Three Steps to Successful Identity Governance Administration

by Zain Rizvi and Dave Bennett

In the simplest of cases, Identity Governance Administration (IGA) for an application consists of three basic steps:

1. Generate reports that:

  • List in scope accounts that can access an application and the associated set of entitlements assigned to each account, and
  • Provide proof/validation that all in scope accounts and entitlements are captured in the report.

2. Provide the ability to review the set of entitlements assigned to each account and a process for revoking assigned entitlements where necessary.

3. Generate and present reports that demonstrate that the review process and revocations from the previous step were executed correctly.

However, our clients have significantly more complex environments where the above three-step process does not scale, nor address all their concerns. Manual reviews and revocations and use of spreadsheets can only go so far when you are dealing with multiple applications, thousands of accounts, and tens of thousands of entitlement assignments. We need to enhance the aforementioned three-step process to support these complex environments and their associated larger volume of data.

Instead of individually managing application accounts, we recommend the best practice of using a centralized identity management solution, such as Ping Identity Management. Note that we refer to users in the identity management solution as identities, and users in the applications as accounts. The identity management solution connects to the target applications, provisions accounts, and manages entitlement assignments to the accounts for identities. 

The process is initiated with a user access review campaign for a given application. We extract from the target application a report that provides the list of accounts with the set of entitlements assigned to each account for each user. This is similar to the three-step process above. Next, we generate a similar report from the identity management solution, and compare the two reports in an automated manner. Note that the report from the identity management solution only includes the identities and entitlements that are relevant to the target application and in scope for the review in question. This allows us to ensure that the identity management solution and the target application have consistent data so we can demonstrate that the review process is both accurate and complete.

At this stage, we employ an identity governance solution, we have been utilizing Ping Identity Governance (formerly the ForgeRock Cloud IGA), to review the set of entitlement assignments. The identity governance platform connects to the identity management platform instead of directly connecting to the target application.
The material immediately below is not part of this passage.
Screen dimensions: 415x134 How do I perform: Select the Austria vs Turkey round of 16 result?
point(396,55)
In this manner the identity governance platform can scope the focus of the review process in one of two ways.

  1. Specify the scope of identities, such as the list of identities specified in the previous step, that we are reviewing the set of assigned entitlements.
  2. Specify the list of entitlements for the set of identities that are assigned to those entitlements for which we are reviewing.
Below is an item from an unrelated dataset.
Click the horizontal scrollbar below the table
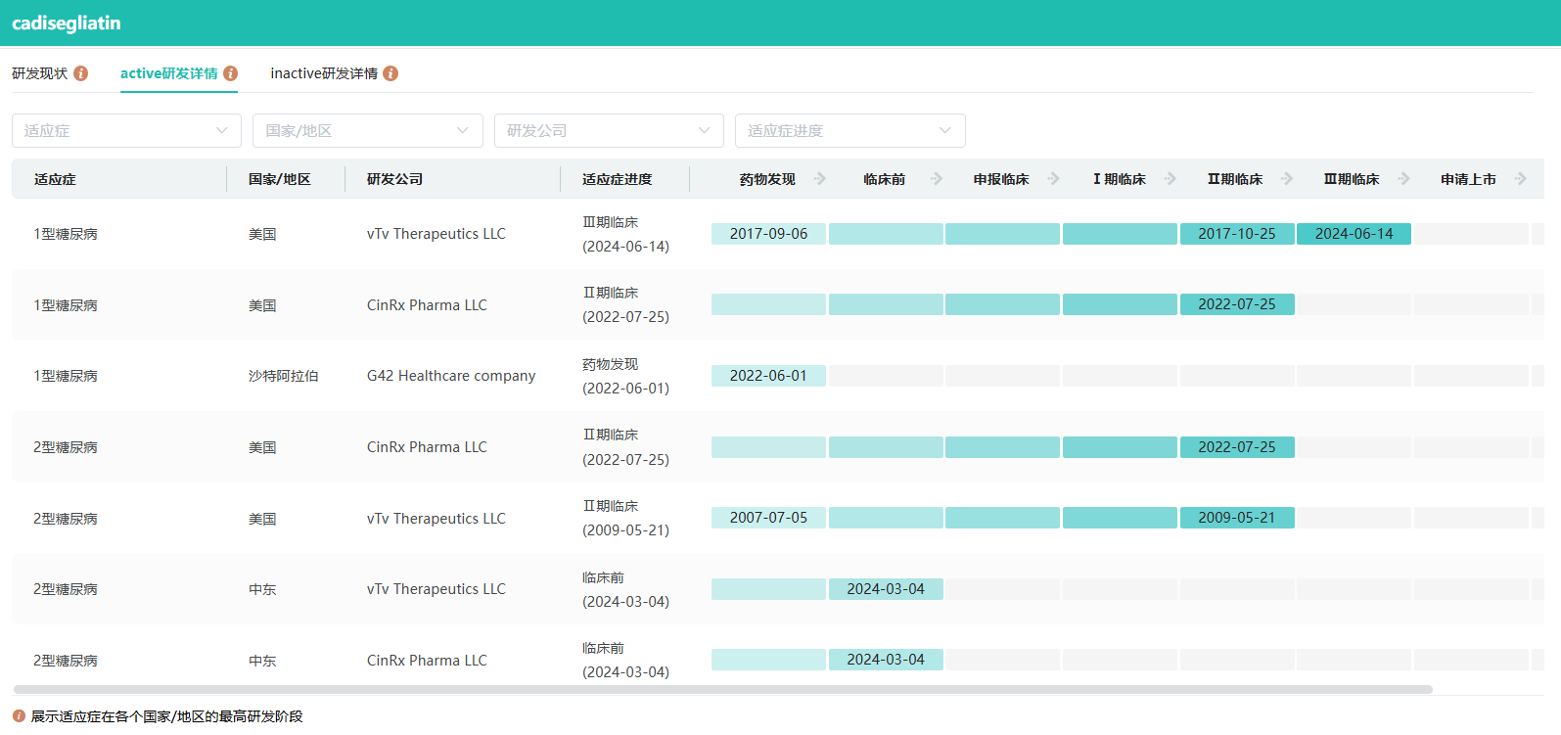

Since the identity governance platform connects to the identity management solution it allows us to specify the reviewer for each identity based on the identity data.  For example, we can specify an individual person to conduct the reviews for all identities, or the corresponding manager for each identity, or the owners of the entitlements. The reviewers also have the option to forward individual review tasks to others to ensure that they comply with segregation of duty policies. The identity governance platform offers remediation capabilities, so that if the reviewer revokes an entitlement for an identity, then the entitlement is revoked from the identity on the identity management solution as well as from the account on the target application. 
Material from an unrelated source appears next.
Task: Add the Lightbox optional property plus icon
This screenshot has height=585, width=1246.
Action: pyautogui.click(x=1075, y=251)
Once the review step is completed, we generate another pair of reports from the target application and the identity management solution to ensure that the data between the two of them is still consistent. Finally, we demonstrate that the user access review campaign was conducted correctly using three reports.

  1. The first report is the original report from that target application that provides the list of accounts along with the set of entitlements assigned to each account at the start of the campaign. 
  2. The second report lists every single review decision made by the reviewers. 
  3. The third report comes from the target application that again provides the list of accounts along with the set of entitlements assigned to each account, at the end of the campaign. 

These reports allow us to demonstrate the accuracy and completeness of the review process by:

  1. Comparing the first and second report, which allows us to ensure that every single entitlement assignment was reviewed during the campaign.
  2. Comparing the second and third report, which allows us to ensure that all revocations made during the review process were executed correctly. 

Once again, these comparisons are made in an automated manner.

The enhancements to the original 3 step process allow us to deal with complex and large scale environments for identity governance. 

In summation, we discussed complete identity governance administration processes for applications, i.e., user access review campaigns for all accounts and entitlements. Identity Governance solutions allow us to limit user access review campaigns to one or more individuals or scope the campaigns to a set of entitlements. Governance solutions like Ping IGA overcome the static limitations of spreadsheets by allowing reviews to be easily reassigned mid campaign.